Congrats to Moxie! What a good pup!

OMG, that 2nd photo is adorable...the size difference between Moxie & the other dog. :w00t:


----------



## Moxie'smom (Dec 16, 2007)

QUOTE (KAG @ Jun 17 2009, 05:35 PM) index.php?act=findpost&pid=792793


> Congratulations Moxie Man and Leslie. The pictures are adorable! So, you're outside the park ?
> xoxoxoxol[/B]


K:

Yes we are...Union Square, accross from coffee shop...come and meet us. It's fun. Hecktic, but a really great class. 
thanks

xxoo


----------



## Moxie'smom (Dec 16, 2007)

QUOTE (LJSquishy @ Jun 17 2009, 05:56 PM) index.php?act=findpost&pid=792804


> Congrats to Moxie! What a good pup!
> 
> OMG, that 2nd photo is adorable...the size difference between Moxie & the other dog. :w00t:[/B]


Thanks for your comments..yes they are very big..it's very cute. One issue is we've been training him to be less reactive with larger dogs, gain more confidence. He's great in a doggie daycare situ, but when on lead he would always want to say hello and growl if i didn't allow. It's been helpful and we're gong in the right direction.


----------



## princessre (Dec 23, 2008)

Moxie, you are such a good boy! 

I'm so jealous. We completed obedience training but Casanova barely graduated. I can't imagine Casanova doing commands outside with so many distractions.

Super Congratulations!!


----------



## Nikki's Mom (Feb 13, 2008)

Congrats! Love the photos!


----------



## jmm (Nov 23, 2004)

Good work!


You never complete obedience training. One class is not enough, and you also miss some awesome socialization by not going through a couple of classes.


----------



## princessre (Dec 23, 2008)

QUOTE (JMM @ Jun 17 2009, 07:37 PM) index.php?act=findpost&pid=792837


> Good work!
> 
> 
> You never complete obedience training. One class is not enough, and you also miss some awesome socialization by not going through a couple of classes.[/B]


Sorry! I meant we completed Level I obedience class. Weirdly there are only two levels, yet we hardly learned anything! We're getting a private lesson tomorrow, so we'll ask the trainer how Casanova can get more trained like Moxie!
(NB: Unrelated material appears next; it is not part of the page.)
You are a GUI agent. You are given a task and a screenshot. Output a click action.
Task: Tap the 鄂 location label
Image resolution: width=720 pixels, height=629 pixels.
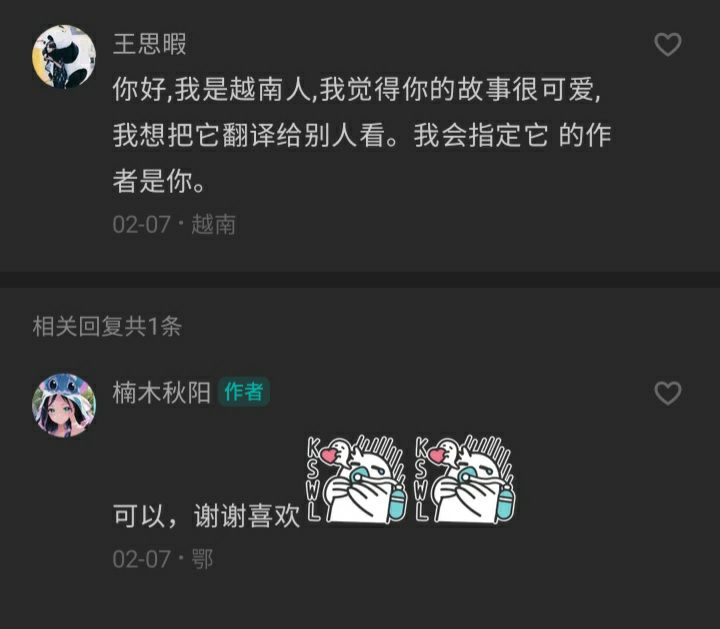pyautogui.click(x=202, y=559)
Moxie's amazing!


----------



## Moxie'smom (Dec 16, 2007)

QUOTE (princessre @ Jun 17 2009, 06:33 PM) index.php?act=findpost&pid=792831


> Moxie, you are such a good boy!
> 
> I'm so jealous. We completed obedience training but Casanova barely graduated. I can't imagine Casanova doing commands outside with so many distractions.
> 
> Super Congratulations!![/B]


I couldn't agree more w/ Jackie:

Even though this is our first outdoor class, we took intermediate level 2 inside once and beginnng intermediate twice. however, dogs don't generalize. Outside it's a whole new ball of wax.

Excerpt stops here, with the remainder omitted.